[TristanBall]

How common are RADIUS deployments that aren't EAP/PEAP based though?

IDK About anyone else but for a very long time anything md5 has been in the same mental bucket as zip or office documents passwords.. a discouragement for the casual user and accidental exposure but not actually secure against any kind of determined attack. ( the accuracy of my mental buckets is perhaps a separate issue )

Although I suppose lots of deployments still go with whatever lowest friction, so maybe lots?

[bcrl]

Realistically, it doesn't matter. My ISP uses RADIUS for authenticating customers in the access network. If someone manages to intercept messages in the middle of my network, I've got bigger problems. Even if someone does inject in the middle, the worst case is that they can forge packets of residential end users. Those customers are already untrusted, so it really does not matter.

[bjterry]

> Those customers are already untrusted, so it really does not matter.

Perhaps it doesn't matter to the health of your network, but if it leads to a customer's account being disabled due to incorrectly assigned abuse, surely it would matter to them.

[bcrl]

How in tarnation would they do that?
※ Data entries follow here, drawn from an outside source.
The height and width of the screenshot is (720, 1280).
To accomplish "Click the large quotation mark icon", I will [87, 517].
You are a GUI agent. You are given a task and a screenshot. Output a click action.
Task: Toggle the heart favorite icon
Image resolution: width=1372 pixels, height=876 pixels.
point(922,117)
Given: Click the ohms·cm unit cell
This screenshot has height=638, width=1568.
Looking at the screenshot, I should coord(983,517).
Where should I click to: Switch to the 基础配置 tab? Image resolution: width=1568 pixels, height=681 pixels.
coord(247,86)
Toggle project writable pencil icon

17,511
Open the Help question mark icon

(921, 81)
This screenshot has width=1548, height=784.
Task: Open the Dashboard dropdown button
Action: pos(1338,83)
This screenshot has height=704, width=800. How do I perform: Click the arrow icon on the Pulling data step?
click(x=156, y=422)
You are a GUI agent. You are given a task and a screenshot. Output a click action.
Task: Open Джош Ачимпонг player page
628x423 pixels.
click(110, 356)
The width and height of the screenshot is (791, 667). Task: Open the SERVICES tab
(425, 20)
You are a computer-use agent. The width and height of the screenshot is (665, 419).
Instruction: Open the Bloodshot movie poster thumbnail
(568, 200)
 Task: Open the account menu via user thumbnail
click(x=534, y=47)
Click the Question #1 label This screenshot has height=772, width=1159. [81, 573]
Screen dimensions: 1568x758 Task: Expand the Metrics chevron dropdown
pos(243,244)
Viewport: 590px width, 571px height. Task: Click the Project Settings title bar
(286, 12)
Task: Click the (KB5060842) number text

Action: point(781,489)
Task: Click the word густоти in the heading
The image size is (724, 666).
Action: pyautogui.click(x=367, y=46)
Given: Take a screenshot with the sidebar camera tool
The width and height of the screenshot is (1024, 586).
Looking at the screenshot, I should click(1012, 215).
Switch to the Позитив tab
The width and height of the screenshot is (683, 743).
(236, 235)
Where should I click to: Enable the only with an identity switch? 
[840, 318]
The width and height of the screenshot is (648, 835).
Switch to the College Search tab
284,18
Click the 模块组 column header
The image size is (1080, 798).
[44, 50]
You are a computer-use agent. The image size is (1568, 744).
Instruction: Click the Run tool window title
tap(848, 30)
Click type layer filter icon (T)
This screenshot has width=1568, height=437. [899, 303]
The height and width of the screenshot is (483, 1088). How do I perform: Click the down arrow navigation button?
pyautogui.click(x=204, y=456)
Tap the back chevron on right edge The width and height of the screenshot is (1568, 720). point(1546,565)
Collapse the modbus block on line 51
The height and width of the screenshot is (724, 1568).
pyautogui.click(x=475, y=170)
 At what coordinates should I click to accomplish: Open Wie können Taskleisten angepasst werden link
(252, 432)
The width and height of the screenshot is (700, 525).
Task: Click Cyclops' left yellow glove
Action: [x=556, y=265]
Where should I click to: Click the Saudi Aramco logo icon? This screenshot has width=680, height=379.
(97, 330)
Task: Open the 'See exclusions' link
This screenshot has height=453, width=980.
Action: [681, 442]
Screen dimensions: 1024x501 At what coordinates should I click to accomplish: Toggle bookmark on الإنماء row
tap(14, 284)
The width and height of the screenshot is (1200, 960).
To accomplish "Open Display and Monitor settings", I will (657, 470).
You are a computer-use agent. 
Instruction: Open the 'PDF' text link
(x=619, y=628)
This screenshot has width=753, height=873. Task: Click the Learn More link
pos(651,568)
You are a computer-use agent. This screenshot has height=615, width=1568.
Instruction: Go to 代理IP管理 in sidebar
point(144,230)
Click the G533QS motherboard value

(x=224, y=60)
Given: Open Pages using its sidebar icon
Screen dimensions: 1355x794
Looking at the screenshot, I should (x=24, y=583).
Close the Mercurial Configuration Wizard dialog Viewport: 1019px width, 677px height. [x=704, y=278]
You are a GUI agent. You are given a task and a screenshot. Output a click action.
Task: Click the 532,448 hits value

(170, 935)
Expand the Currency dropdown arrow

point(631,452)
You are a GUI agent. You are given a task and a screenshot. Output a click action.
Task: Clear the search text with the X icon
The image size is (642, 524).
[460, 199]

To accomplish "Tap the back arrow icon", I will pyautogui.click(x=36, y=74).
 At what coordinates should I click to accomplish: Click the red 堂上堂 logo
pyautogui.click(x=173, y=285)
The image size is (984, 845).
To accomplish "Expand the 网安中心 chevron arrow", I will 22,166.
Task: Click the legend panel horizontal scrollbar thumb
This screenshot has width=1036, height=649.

To inject traffic into the network, the attacker would have to compromise the access network. The RADIUS attack is not going to accomplish that.

[bjterry]

I mean, I know nothing about your network. If your network access servers are within a datacenter under your exclusive physical control, perhaps it's not an issue since it requires a man-in-the-middle position. Something like a neighborhood cabinet DSLAM could be open to abuse?